Zampa amica, l’associazione di Katia, fa anche formazione, ad esempio con i corsi che insegnano ai bambini come rapportarsi ai cani senza che possano accadere incidenti. La tribù a quattro zampe entra regolarmente anche nelle case di riposo per anziani: “Non ho lasciato il mio primo lavoro per dedicarmi alla pet therapy – racconta Katia – . Ho lasciato il lavoro come assistente odontoiatrica per dedicarmi a famiglia e figli. Nel 2007 un’amica mi ha invitata per un corso di interventi assistiti dagli animali, così per curiosità. Sono rimasta entusiasta, soprattutto la bravura di Debra Buttram che ha saputo trasmettere tanta passione e capacità professionale. Da quel momento è nata in me la passione e la curiosità di approfondire questa terapia nuova, ancora poco conosciuta ma di grandi prospettive. Ho seguito vari corsi di formazione, anche all’ospedale meyer di Firenze con l’associazione antropozoa”.

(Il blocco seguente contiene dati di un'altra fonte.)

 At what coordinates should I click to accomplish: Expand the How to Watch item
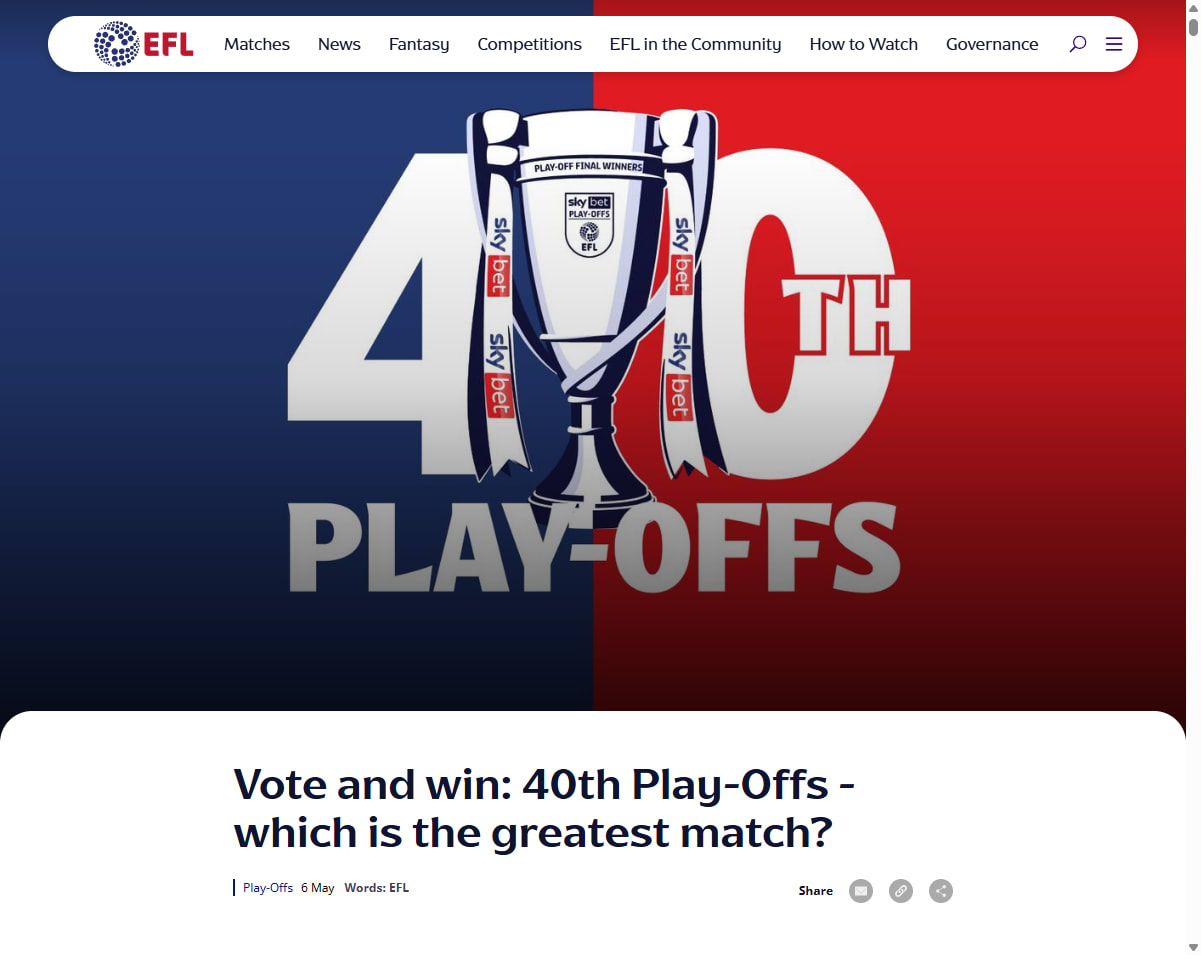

L’associazione ora si occupa settimanalmente di progetti specifici di attività assistita dall’animale in nove Rsa ( residenze sanitarie per anziani), al “centro infanzia”di Trento, nelle scuole elementari, in ospedale: “Abbiamo svolto nel corso dell’inverno alcuni interventi presso l’hospice di Trento a favore di un ragazzo e una ragazza. La decisione di intervenire con animali di piccola taglia piuttosto che di grande taglia dipende sempre dagli obiettivi che ci si prefigge con l’equipe multidisciplinare ad inizio progetto. Non tutti riescono ad interagire correttamente e in modo adeguato con un animale piccolo, non tutti raggiungono obiettivi ottimali con un animale di grossa taglia. L’intervento che particolarmente mi sta a cuore è quello che svolgo a favore dei bambini affetti da neoplasie cerebrali. Nonostante la grande difficoltà nell’approcciarsi a queste patologie, la soddisfazione mia più grande è quella di regalare un momento gioioso e un grande sorriso, grazie agli incontri con i nostri quattrozampe”.